Zunehmend lauter werden Stimmen, die ein „Made in EU“, also die Rückführung globalisierter Arzneimittelproduktion in die Europäische Union, fordern. Aber würde die Rückverlagerung das Problem der Engpässe wirklich lösen? Dieser Frage ging schon 2017 ein von Pro Generika beauftragtes Gutachten am Beispiel der Antibiotika-Versorgung nach. Zumindest eine partielle Rückverlagerung bzw. ein Teilneuaufbau von Intermediate- und Wirkstoff-Produktionskapazitäten wurde als mögliche Gegenmaßnahme zu Lieferengpässen identifiziert.
„Hauptsache-billig-Prinzip“ führt zwangsläufig nach Asien
Allerdings scheitere dies an hohen Produktions- und Investitionskosten sowie einem geringen Preisniveau, hieß es damals. Heute zeigt sich sogar ein noch verschärftes Bild: Die durch die Energiekrise erhöhten Kosten bei gleichzeitig aufgrund von Rabattvereinbarungen auf niedrigem Niveau verharrenden GKV-Erstattungsbeträge machen nicht nur die Rückverlagerung von Produktionskapazitäten schwierig, sie erschweren auch den Verbleib im europäischen Raum. Das zeigt das Beispiel der in Not geratenen letzten europäischen Penicillinproduktion im österreichischen Kundl.
„Wenn ein Frachter im Suezkanal steckenbleibt oder wir nicht aus dem Hafen von Shanghai rauskommen, dann führt das zu Verzögerungen in der Lieferkette“, sagt Peter Stenico, Vorstandschef von Pro Generika. Bedrohlich findet er Ausfälle bei volumenträchtigen Produkten, bei Blutdrucksenkern und Antibiotika, wo die Abhängigkeit sehr groß sei. Bei hochkomplexen Produkten, etwa Biosimilars, da sei man dagegen – noch – nicht von China abhängig. Auch er mahnt deshalb, im Detail zu schauen.

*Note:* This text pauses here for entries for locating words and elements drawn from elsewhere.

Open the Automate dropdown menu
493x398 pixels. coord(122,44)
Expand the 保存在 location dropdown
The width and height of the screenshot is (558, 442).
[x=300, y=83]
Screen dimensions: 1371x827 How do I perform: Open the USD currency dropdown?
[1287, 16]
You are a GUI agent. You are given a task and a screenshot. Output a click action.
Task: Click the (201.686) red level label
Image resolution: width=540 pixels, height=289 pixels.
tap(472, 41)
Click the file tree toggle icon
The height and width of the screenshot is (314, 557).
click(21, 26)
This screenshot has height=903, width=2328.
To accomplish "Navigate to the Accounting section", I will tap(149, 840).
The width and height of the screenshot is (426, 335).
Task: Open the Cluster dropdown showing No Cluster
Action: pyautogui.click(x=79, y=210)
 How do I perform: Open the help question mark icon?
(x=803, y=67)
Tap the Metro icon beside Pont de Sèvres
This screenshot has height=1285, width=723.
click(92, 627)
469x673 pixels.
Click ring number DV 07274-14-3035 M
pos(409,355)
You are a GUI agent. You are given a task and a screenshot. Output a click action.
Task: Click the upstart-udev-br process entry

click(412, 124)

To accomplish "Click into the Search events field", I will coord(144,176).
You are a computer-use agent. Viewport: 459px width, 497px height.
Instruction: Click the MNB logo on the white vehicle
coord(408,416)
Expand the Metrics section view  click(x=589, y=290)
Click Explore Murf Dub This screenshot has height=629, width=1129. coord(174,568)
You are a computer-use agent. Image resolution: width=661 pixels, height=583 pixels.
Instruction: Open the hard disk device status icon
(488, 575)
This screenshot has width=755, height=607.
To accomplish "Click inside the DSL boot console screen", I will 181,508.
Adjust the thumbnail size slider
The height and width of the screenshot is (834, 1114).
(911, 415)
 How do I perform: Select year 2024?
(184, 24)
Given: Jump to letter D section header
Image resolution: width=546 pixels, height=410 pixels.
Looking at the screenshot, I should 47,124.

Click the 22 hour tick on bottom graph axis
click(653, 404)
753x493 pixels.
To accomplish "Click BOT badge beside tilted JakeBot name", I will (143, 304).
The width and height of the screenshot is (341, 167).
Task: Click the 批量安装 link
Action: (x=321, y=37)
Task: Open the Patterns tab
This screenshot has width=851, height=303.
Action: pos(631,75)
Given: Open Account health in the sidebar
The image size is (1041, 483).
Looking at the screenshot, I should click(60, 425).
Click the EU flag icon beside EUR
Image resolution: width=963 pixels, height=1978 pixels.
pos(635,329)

Stenico sieht als eine Ursache für die aktuellen Probleme das „Hauptsache-billig-Prinzip“. Das befeuere die Abhängigkeit von Asien, denn nirgendwo könne so günstig produziert werden wie dort.
Dr. Kai Rossen, Vorstand und Chief Scientific Officer des Unternehmens Euroapi, verweist auf eine immer noch beträchtliche Wirkstoffproduktion in Europa. Diese sei ausbaufähig. Schließlich seien ja auch die Originale nicht in Asien hergestellt worden. Die Lage sei also nicht hoffnungslos: „Die Technologie ist hier, das Wissen ist hier, die Anlagen sind da und im Prinzip ist das Preisdifferenzial zwischen dem, was ,Made in Europe‘ ist, und dem, was in China hergestellt wird, häufig extrem gering.“
Er sieht das Problem darin, dass die Gesundheitssysteme in Europa, vor allem in Deutschland, darauf abzielen, dass derjenige mit dem günstigsten Preis zum Zuge kommt: „Entweder man ist der Günstigste oder man ist raus.“ Gesundheit müsse wieder etwas wert sein. Nur dann könne man diesem Kreislauf entkommen. Die Politik müsse „genau jetzt aktiv werden, weil die steigenden Energiepreise europäische Werke noch weiter in Wettbewerbsnachteile gegenüber asiatischen geraten lassen“, mahnt Stenico.